Pragnieniem Boga jest, aby człowiek odpowiadał na Jego miłość, pośród swojej codzienności, kruchości, grzeszności i niedoskonałości. To zaproszenie, od samego początku jest aktualne wobec każdego i każdej z nas. Potrzeba tylko jednego: zgody na działanie Jego łaski. Boga nie przeraża nasza kruchość i grzeszność. Ważne jest, abyśmy zawsze z każdą słabością i każdym grzechem przychodzili do Niego. Pozwólmy, aby Miłość nas przenikała i przemieniała.
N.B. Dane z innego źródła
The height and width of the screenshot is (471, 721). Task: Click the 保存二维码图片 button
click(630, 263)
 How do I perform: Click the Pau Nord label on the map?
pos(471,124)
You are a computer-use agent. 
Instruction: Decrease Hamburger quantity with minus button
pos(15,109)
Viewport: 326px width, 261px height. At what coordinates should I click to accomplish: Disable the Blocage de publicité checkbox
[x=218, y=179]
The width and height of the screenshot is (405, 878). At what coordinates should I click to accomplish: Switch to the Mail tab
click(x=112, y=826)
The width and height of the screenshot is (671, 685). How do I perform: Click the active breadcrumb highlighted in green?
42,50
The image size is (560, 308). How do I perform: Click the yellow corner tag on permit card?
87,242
Czasem On nas poprosi o rzeczy, które po ludzku wydają się niemożliwe do spełnienia: „Wypłyń na głębię i zarzućcie sieci na połów”. Możemy Mu zawsze powiedzieć „nie, poradzę sobie bez Ciebie”, ale mogę powiedzieć: „na Twoje słowo zarzucę sieci”. Bóg upodobał sobie łódź mojego i Twojego życia, chce będąc w niej przemawiać zarówno do Ciebie, jak i przez Ciebie do wielu tych, którzy Go jeszcze nie poznali i nie pokochali. Przylgnijmy do Słowa Boga. Niech Bóg poprzez Słowo Wcielone – Jezusa, odsłania nam swoje prawdziwe Oblicze.

Na drodze naszego życia nie zabraknie różnego rodzaju lęków, wielu innych trudnych uczuć i niełatwych myśli. W obliczu cudownego połowu ryb, Piotr zobaczył swoją grzeszność i poczuł się niegodnym bycia przy Jezusie. Jezus jednak przyjmuje Piotra z jego kruchością i grzesznością, i kieruje do niego bardzo ważne słowa: „Nie bój się, odtąd ludzi będziesz łowił”. Piotr otwiera się na te słowa, choć do końca ich nie rozumie. Rozpoczyna się nowy etap jego drogi. I my nie bójmy się pełnych miłości Słów Boga. On nigdy niczego nie chce nas pozbawić. Jezus niczego nie chce zabierać. Wręcz przeciwnie, On chce nas sobą przenikać, przemieniać i poprzez nas objawiać się innym. Jeśli stając przed Bogiem czegoś się boję, to zapytam siebie: skąd jest ten lęk? jakie jest jego źródło? co sprawiło, że boję się Boga? co sprawia, że tak trudno Jemu zaufać? Stańmy z tym wszystkim przed Nim.